■ **What is required**
For the forum post on writing an anagram module for CPAN, state whether each statement agrees with the post: (a) the writer found an existing anagram module on CPAN; (b) the writer has submitted a module to CPAN before; (c) when making anagrams, the code walks through the tree one prefix at a time. Answer each with yes or no and quote the deciding words.

■ **Given passage**
Segment Open

I was looking for an Anagram module on CPAN: Something that
could read in a dictionary and use that to create simple
anagrams of words with an
anagram($word) function. I
couldn't find anything, so I wrote my own module. I wanted
to submit it to CPAN, but I've never done that before. My
questions are two-fold:
#1: What should I do before submitting the module? I'd like
to set up something that works with
MakeMaker (someone
suggested
h2xs). What about general documentation?
Clearly there is no end to the amount of support you could
give a module, but what's a reasonable lower bound for
supporting this hack?
#2: I've attached the module code and a short script to run
it below. What is stylistically expected from a CPAN
module? How could this code get cleaned up? Are there any
algorithmic changes that would make the code run faster
(or support more than 1 destination word?) (If you're curious, the code parses a
dictionary into a standard tree format and then when anagraming
the words, walks through the tree on a prefix-by-prefix basis.
A few of my variable names suck. Let me know if you have
better names than
$sub_table and
$sub_prefix.)

Segment Closed

■ **Information**
Segment Open

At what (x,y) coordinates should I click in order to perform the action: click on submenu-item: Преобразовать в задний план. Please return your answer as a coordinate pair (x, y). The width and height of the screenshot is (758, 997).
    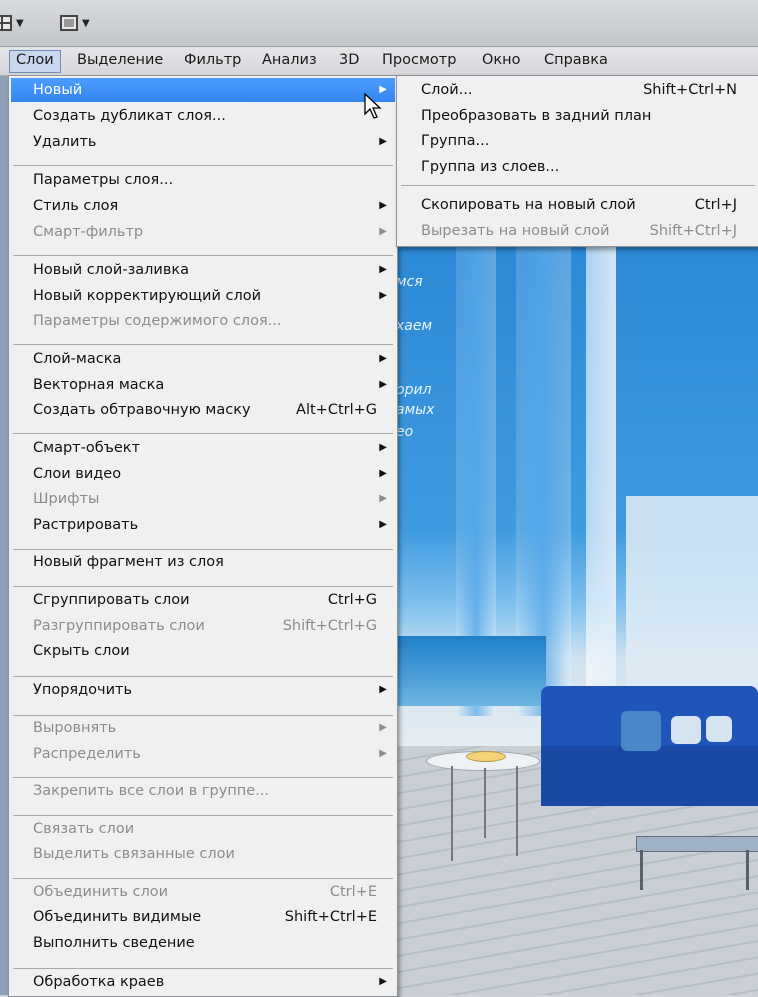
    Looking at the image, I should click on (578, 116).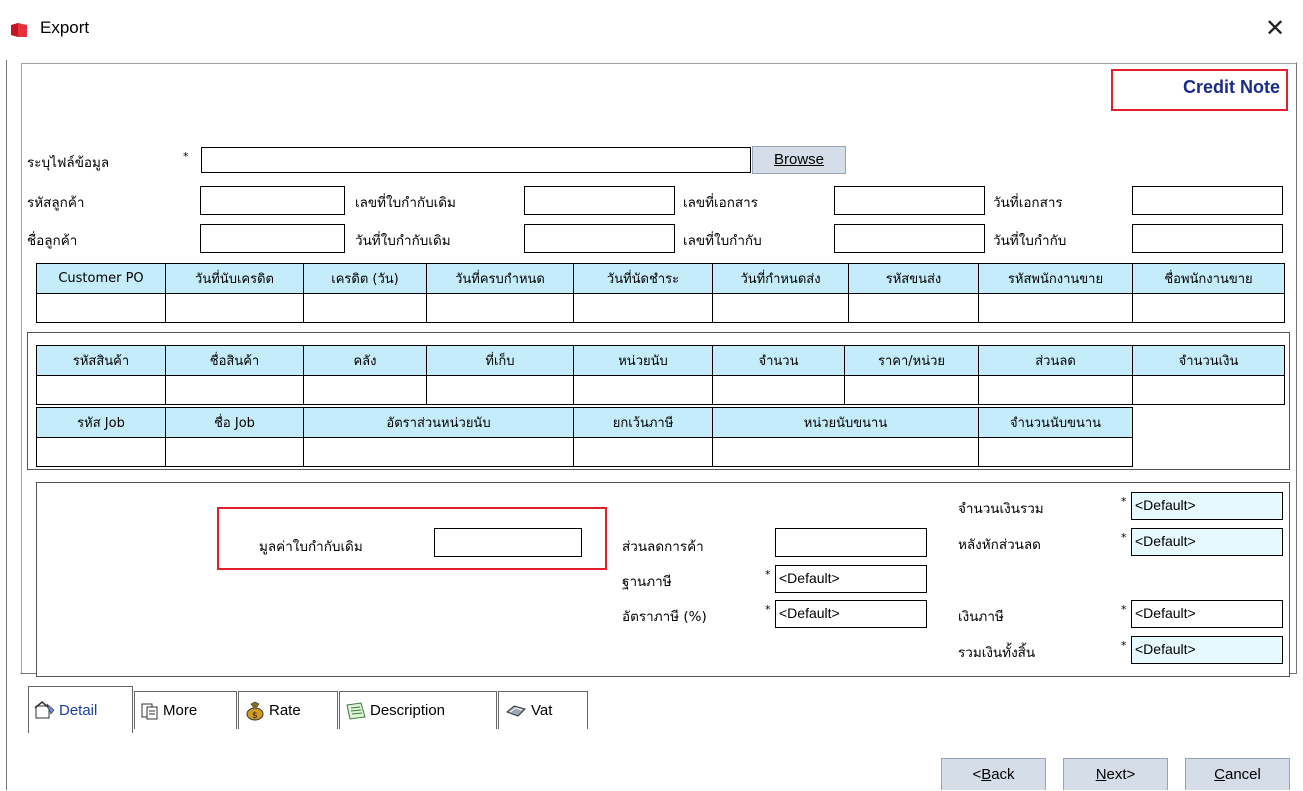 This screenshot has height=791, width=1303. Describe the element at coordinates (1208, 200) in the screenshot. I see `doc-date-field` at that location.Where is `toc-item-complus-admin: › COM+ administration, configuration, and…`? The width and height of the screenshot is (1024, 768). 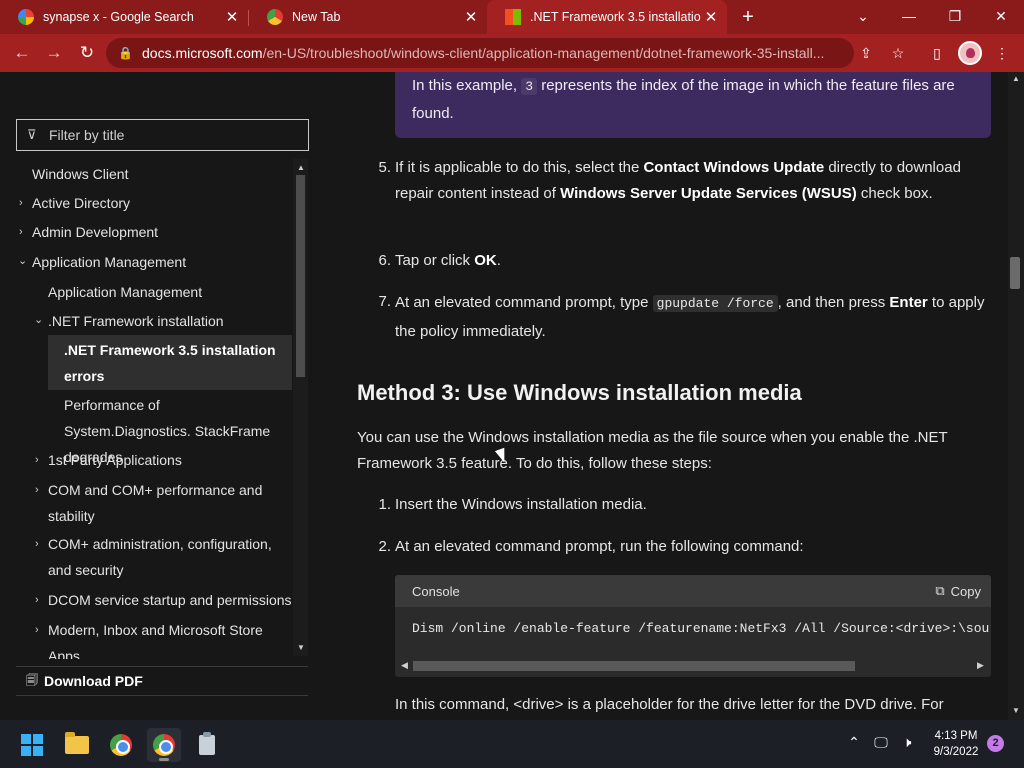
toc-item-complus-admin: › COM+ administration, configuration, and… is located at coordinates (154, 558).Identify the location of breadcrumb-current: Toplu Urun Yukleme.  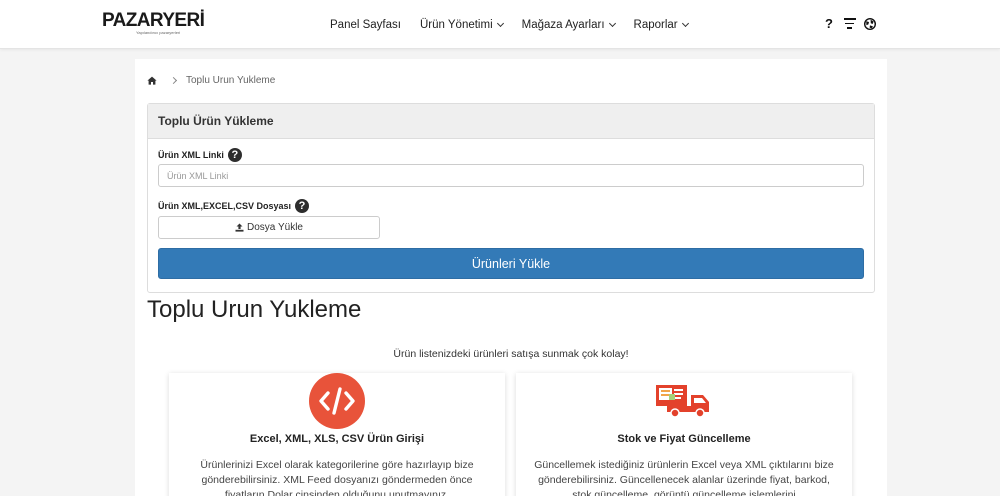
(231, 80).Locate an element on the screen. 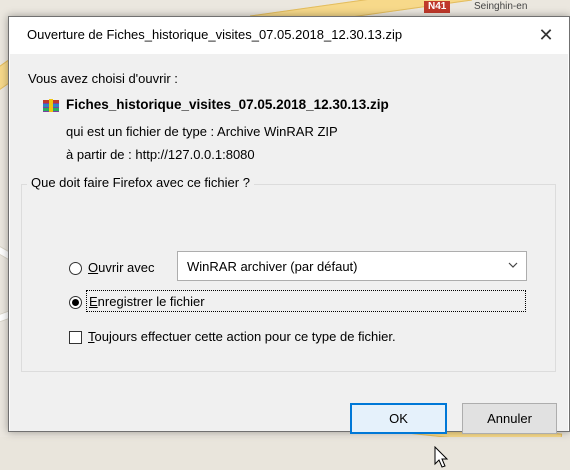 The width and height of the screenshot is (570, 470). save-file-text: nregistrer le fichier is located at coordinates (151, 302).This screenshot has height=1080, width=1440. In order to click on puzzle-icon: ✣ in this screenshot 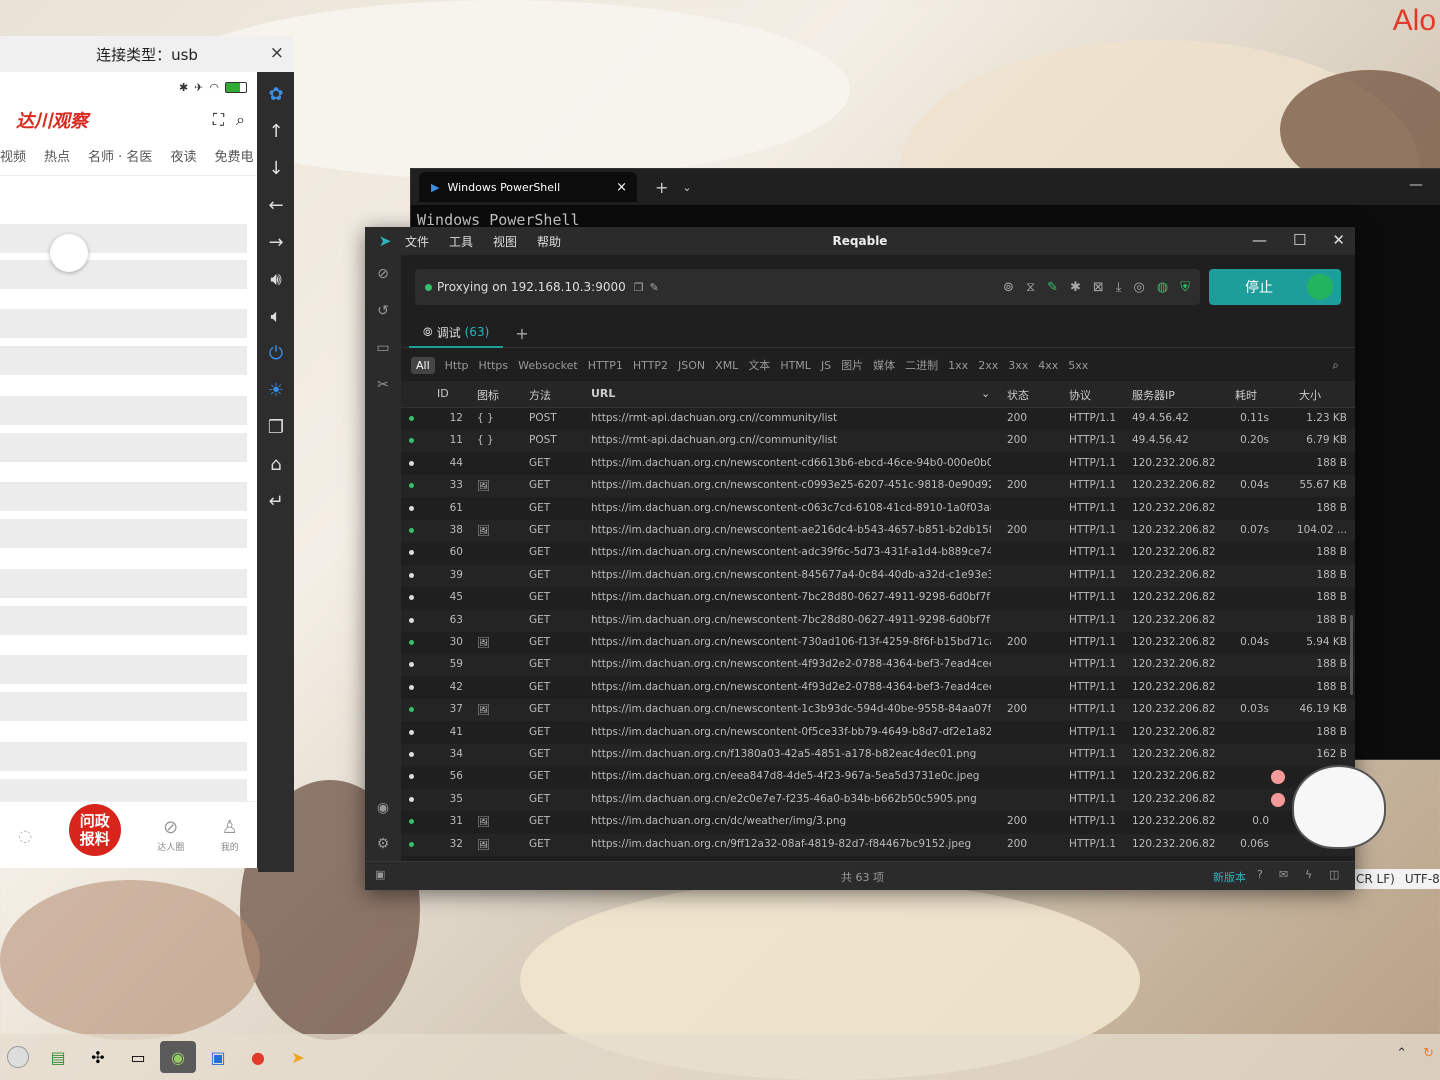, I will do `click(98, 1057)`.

Segment Closed
Segment Open

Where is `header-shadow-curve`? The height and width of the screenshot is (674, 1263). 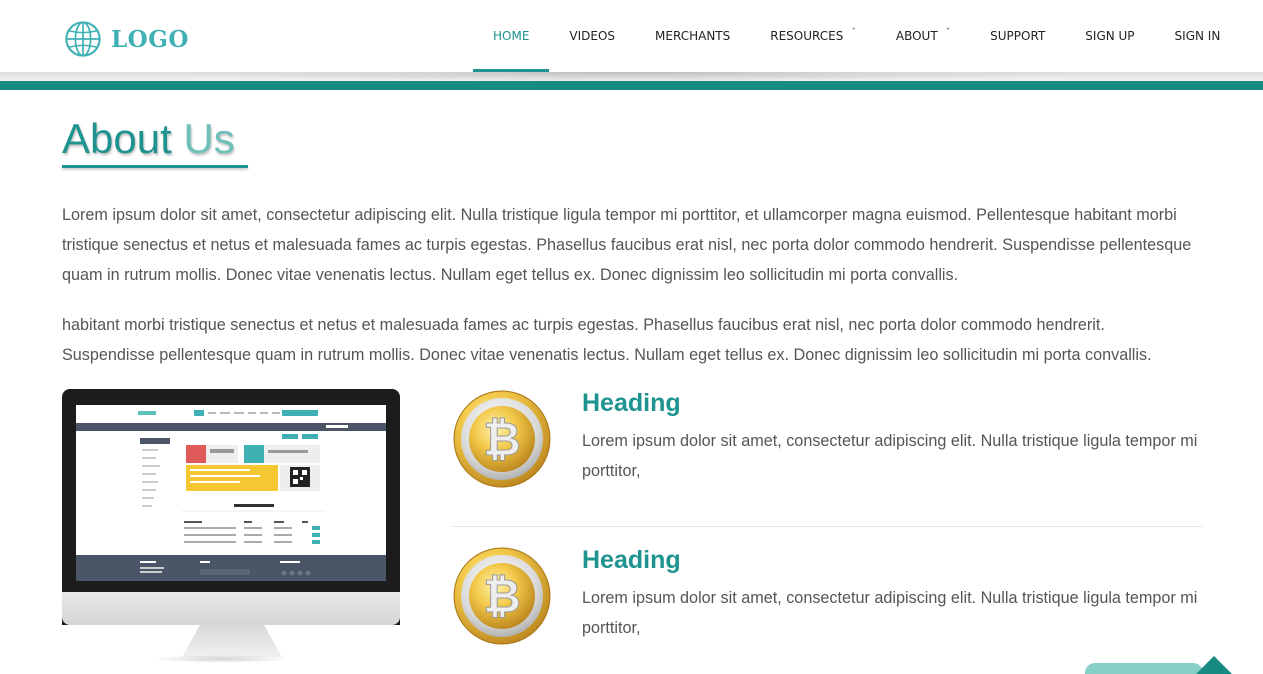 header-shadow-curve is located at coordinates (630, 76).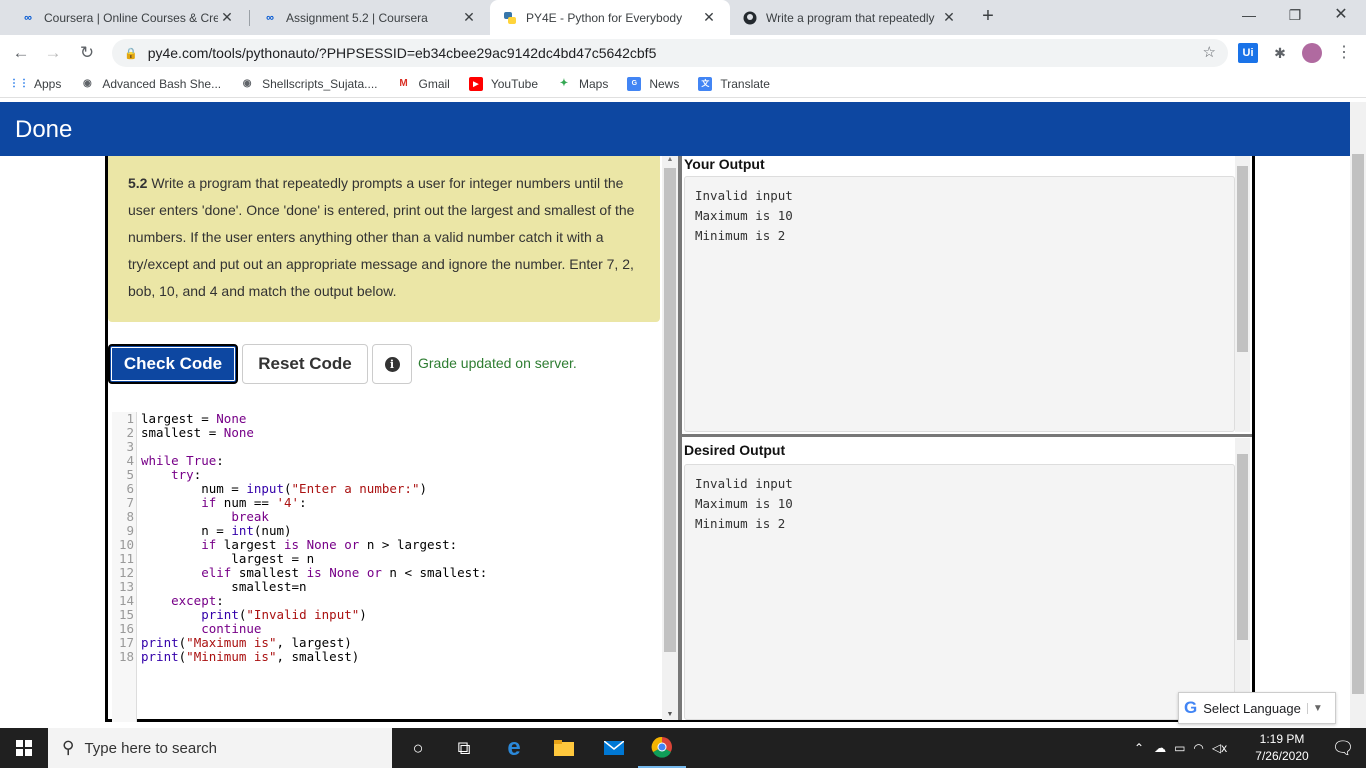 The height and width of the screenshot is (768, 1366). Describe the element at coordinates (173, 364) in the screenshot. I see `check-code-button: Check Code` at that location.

Segment Closed

■ **Answer space**
(a) No: "I couldn't find anything, so I wrote my own module."
(b) No: "I've never done that before."
(c) Yes: "walks through the tree on a prefix-by-prefix basis."